Cierro los ojos y veo los suyos, sus ojos estaban llenos de desprecio hacia nosotros y sus palabras escupiendo arrogancia en un brusco y mal hablado francés: «atrás, atrás», dicen amenazantes, blandiendo al tiempo los fusiles. Con los camiones parados ante la hambruna, no pasará mucho tiempo para que empiece el baile de insultos y de vejaciones, un arduo esfuerzo para conseguir engañar el estómago en una nueva jornada de calvario.
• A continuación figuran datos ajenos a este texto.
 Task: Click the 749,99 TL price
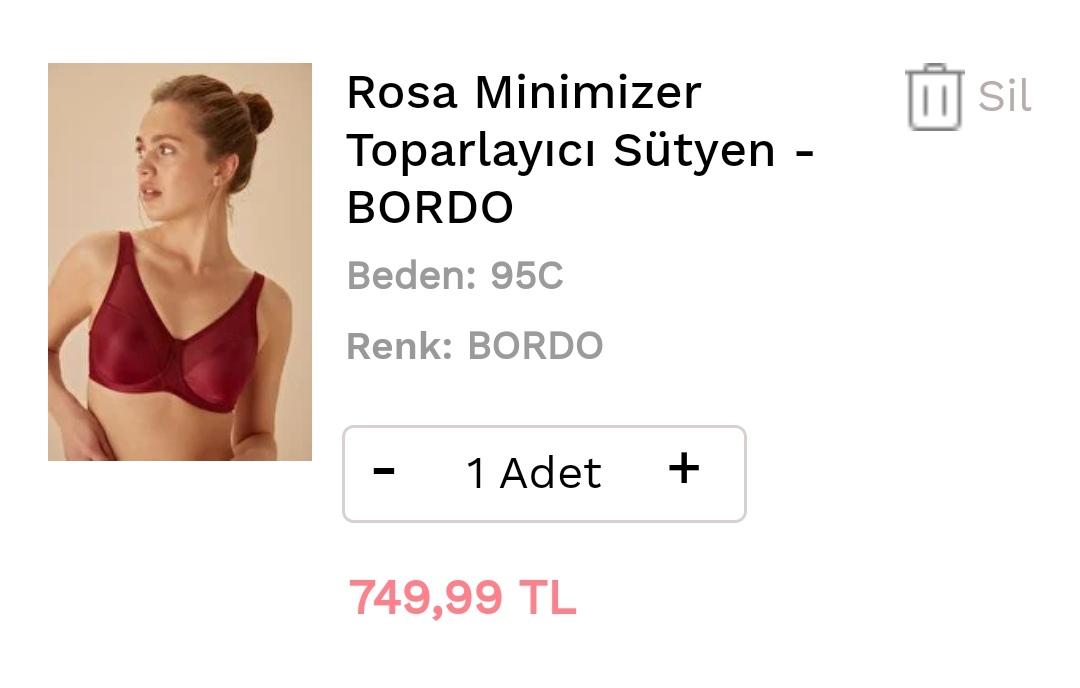click(x=462, y=597)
El exiguo premio era una dieta basada en un prematuramente endurecido chusco de pan y un puñado de legumbres para hervir con el agua del mar, ese era el menú que nos ofrecía la prestigiosa cocina francesa, la gastronomía de nuestros vecinos.

A mis dieciocho años, a pesar de arrastrar una anemia crónica en el tiempo, a pesar de los tres años de guerra y un recién forzado exilio, mi juventud y fortaleza alimentan mi esperanza de vida, superando a la media del campo, a la media de la puñetera playa. Paso las horas muertas alimentando la supervivencia en el recuerdo de mi infancia, de mis padres, el pueblo, el colegio y mis amigas. ¿Qué habrá sido de ellas? De esa manera me aíslo del sufrimiento propio y del que me envuelve, que en realidad es el mismo, es un tormento compartido. No puedo dejar de recordar, he de agarrarme al hilo de vida que me ofrece la memoria y la fortaleza del amarre me salvará. Y así fue.

Han pasado cincuenta y tantos años, no me apetece ni contarlos exactamente. ¿Para qué? Si nadie se acuerda ya de la playa de los españoles, ni a nadie parece importarle lo más mínimo. Pero lo cierto es que todos los que pasamos por allí tenemos una historia que contar, la nuestra, aunque para la historia oficial sólo somos números, hechos irrelevantes en el conjunto de aquella. Por la parte que me toca, por no saber, no sé ni qué número soy de los cien mil internados que se calculan estuvimos en la puñetera playa de Argelès.